Step 1: Energy stored in a stretched wire.
When a wire is stretched by a fixed amount $\Delta L$, the work stored is \[ W = \frac{1}{2}\,\frac{Y A}{L}\,(\Delta L)^2, \] where $Y$ is Young's modulus, $A$ the cross section area and $L$ the length.
Step 2: What stays the same.
Both wires are of the same material, so $Y$ is the same, and the stretch $\Delta L = 1$ mm is the same.
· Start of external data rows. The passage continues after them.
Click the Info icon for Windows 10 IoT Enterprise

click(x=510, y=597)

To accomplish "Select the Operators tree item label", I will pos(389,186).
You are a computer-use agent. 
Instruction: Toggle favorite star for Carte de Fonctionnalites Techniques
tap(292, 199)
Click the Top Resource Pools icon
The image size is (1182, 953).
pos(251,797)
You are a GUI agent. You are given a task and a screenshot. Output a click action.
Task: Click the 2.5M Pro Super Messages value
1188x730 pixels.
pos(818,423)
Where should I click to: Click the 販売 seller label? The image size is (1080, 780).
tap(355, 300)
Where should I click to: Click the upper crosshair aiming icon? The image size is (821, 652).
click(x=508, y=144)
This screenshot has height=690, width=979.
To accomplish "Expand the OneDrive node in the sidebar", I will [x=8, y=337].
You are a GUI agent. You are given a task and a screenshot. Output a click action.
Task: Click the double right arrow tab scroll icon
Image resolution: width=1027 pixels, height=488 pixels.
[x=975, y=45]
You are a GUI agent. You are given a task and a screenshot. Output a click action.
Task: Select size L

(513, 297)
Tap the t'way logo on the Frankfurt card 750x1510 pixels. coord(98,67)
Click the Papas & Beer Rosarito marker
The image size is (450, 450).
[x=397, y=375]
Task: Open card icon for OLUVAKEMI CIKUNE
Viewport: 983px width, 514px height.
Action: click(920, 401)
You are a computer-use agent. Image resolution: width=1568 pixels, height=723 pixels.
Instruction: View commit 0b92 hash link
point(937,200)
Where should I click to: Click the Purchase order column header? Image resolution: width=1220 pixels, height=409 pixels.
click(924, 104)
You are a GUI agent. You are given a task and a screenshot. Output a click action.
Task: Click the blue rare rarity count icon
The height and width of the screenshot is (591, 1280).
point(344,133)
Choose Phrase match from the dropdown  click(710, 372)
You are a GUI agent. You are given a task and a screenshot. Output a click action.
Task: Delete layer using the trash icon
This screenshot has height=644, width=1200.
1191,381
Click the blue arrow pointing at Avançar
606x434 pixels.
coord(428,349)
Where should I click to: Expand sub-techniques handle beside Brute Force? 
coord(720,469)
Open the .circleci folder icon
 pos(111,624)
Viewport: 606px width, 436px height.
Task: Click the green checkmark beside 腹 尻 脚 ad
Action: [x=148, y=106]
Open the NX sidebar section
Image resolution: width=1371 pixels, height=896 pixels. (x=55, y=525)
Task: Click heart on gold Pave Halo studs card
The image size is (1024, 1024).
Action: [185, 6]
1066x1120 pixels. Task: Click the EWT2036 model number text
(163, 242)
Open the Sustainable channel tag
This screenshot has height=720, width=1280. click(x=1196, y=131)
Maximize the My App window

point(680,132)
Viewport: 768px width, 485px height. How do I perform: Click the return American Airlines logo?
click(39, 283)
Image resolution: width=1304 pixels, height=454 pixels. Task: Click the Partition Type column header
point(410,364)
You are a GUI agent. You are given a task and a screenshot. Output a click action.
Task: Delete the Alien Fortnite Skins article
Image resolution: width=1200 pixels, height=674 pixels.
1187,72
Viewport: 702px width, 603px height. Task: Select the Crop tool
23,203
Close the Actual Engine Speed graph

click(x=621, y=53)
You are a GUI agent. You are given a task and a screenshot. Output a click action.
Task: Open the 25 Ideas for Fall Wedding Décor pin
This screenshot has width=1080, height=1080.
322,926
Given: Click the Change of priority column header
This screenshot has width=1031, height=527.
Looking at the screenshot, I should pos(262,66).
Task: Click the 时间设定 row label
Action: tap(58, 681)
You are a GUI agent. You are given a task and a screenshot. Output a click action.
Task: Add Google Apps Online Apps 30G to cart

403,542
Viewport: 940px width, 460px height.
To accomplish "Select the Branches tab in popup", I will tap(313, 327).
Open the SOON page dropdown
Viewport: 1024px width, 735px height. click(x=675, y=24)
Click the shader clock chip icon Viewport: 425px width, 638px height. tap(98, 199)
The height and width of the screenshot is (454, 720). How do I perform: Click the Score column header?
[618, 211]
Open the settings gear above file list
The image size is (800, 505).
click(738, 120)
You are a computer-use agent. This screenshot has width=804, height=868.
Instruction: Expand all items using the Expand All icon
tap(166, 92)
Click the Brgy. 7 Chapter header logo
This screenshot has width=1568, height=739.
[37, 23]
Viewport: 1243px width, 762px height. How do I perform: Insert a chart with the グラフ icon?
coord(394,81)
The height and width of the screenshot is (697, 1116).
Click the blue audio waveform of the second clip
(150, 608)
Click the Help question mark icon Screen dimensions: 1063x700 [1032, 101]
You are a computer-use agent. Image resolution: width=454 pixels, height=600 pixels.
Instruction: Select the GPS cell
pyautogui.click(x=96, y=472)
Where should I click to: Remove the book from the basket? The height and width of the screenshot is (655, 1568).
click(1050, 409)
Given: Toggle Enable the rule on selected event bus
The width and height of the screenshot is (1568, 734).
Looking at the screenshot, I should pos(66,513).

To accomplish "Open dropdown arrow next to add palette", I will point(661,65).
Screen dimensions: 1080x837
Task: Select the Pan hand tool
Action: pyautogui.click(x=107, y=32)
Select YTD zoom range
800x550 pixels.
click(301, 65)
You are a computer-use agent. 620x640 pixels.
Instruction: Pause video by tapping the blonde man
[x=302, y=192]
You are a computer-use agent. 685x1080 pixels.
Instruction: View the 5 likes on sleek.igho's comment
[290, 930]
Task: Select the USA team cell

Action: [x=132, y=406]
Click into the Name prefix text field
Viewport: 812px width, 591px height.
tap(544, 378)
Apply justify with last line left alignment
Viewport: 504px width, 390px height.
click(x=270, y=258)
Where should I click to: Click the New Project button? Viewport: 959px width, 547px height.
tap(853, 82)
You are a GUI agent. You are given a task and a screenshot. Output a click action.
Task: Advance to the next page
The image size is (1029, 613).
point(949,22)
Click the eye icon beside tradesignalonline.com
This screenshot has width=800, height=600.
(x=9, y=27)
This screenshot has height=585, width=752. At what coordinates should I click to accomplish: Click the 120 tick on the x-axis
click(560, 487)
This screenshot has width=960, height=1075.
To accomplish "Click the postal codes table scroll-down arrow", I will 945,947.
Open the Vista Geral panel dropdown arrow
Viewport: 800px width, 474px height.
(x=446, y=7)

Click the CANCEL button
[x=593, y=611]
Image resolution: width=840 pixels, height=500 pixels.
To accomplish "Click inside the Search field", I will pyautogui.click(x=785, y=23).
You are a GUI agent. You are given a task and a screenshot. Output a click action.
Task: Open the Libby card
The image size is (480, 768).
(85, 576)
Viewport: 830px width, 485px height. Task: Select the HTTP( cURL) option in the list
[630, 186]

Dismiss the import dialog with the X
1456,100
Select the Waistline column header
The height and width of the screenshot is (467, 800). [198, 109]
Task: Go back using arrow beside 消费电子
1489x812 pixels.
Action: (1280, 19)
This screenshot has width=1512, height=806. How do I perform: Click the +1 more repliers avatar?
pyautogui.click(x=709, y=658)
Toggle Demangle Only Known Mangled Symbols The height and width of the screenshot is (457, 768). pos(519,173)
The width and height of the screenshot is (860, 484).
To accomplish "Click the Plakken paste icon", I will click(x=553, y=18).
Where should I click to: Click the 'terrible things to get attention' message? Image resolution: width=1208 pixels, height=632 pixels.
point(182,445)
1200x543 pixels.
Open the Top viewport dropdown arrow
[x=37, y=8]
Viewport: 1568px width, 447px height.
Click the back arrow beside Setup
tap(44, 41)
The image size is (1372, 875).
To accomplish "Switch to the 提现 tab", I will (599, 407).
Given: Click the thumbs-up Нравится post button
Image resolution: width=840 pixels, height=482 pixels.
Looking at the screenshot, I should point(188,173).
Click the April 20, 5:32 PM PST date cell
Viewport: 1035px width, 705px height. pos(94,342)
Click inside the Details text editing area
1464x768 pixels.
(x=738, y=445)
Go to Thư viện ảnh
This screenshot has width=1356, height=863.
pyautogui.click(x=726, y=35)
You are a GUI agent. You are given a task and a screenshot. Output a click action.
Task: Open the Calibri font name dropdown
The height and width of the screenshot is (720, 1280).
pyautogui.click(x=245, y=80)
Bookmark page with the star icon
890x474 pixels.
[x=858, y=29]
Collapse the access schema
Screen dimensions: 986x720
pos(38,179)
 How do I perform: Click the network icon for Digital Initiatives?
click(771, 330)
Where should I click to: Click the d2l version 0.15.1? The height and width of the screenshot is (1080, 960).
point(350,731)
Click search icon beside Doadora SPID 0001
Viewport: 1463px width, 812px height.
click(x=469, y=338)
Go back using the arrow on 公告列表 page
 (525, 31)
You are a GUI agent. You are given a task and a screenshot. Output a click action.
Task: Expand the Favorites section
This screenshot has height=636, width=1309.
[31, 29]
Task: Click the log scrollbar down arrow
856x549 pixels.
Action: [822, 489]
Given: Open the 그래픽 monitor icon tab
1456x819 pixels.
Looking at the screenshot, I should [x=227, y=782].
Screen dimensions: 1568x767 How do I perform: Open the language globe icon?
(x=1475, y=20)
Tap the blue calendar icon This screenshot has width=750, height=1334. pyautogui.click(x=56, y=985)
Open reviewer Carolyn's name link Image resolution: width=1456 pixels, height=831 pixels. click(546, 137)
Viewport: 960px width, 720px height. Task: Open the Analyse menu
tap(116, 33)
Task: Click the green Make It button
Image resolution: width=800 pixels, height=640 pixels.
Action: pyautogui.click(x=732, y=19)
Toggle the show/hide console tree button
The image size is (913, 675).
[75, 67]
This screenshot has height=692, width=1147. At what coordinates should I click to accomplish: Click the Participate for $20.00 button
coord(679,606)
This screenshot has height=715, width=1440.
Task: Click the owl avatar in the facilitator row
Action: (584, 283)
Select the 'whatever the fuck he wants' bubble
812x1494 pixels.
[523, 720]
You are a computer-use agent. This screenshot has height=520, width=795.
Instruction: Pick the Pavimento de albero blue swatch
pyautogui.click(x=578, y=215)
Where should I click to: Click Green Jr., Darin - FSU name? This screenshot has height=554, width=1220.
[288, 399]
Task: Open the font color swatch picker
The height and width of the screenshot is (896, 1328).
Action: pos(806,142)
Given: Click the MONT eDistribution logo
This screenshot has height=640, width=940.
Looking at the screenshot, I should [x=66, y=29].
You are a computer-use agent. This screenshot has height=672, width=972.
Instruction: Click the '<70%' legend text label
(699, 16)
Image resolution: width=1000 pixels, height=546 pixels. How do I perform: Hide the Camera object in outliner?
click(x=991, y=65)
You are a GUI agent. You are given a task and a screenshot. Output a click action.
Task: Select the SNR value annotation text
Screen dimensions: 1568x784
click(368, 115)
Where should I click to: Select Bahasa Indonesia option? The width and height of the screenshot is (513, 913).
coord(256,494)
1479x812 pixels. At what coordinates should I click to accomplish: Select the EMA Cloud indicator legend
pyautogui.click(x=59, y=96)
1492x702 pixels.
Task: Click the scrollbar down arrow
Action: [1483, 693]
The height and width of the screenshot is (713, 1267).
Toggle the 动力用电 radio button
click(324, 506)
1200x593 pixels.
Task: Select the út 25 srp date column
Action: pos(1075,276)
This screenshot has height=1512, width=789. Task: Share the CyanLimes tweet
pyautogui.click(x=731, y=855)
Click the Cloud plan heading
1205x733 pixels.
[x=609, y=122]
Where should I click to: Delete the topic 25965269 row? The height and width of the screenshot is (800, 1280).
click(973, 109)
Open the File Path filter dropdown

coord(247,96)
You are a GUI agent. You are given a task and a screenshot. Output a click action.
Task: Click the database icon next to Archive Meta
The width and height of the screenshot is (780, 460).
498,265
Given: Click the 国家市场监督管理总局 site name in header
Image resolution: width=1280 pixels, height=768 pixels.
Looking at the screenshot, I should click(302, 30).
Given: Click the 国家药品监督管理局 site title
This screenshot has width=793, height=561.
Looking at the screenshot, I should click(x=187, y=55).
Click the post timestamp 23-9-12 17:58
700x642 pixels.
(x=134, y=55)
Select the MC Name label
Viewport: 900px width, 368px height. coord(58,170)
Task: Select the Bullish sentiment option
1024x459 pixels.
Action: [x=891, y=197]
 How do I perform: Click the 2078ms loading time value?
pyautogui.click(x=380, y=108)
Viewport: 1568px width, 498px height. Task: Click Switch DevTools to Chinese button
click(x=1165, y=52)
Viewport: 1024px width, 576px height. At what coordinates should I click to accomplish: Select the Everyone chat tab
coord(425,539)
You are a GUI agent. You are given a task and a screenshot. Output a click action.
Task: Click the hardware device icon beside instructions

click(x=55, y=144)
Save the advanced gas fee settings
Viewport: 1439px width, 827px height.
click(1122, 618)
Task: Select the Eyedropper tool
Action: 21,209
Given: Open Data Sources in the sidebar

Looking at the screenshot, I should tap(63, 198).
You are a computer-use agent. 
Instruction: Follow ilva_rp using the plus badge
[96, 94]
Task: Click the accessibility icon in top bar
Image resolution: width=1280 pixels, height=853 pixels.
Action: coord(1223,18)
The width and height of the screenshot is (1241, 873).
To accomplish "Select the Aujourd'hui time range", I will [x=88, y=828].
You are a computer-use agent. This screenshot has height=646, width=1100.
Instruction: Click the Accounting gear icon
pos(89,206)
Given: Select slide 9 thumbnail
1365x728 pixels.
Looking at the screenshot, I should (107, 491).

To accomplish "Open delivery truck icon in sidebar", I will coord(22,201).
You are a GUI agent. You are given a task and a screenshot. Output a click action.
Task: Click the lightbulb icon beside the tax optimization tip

So the work depends only on $\dfrac{A}{L}$.
Step 3: Write the ratio.
Since $A = \pi r^2$, $W \propto \dfrac{r^2}{L}$, so \[ \frac{W_2}{W_1} = \left(\frac{r_2}{r_1}\right)^2 \times \frac{L_1}{L_2}. \]
Step 4: Put in the changes.
The radius is tripled, $r_2 = 3r_1$, and the length is one third, $L_2 = \dfrac{L_1}{3}$: \[ \frac{W_2}{W_1} = 3^2 \times \frac{L_1}{L_1/3} = 9 \times 3 = 27. \]
Step 5: Find the new work.
$W_1 = 2$ J, so $W_2 = 27 \times 2 = 54$ J.
Step 6: Conclusion.
The work needed for the second wire is 54 J. \[ \boxed{54\ \text{J}} \]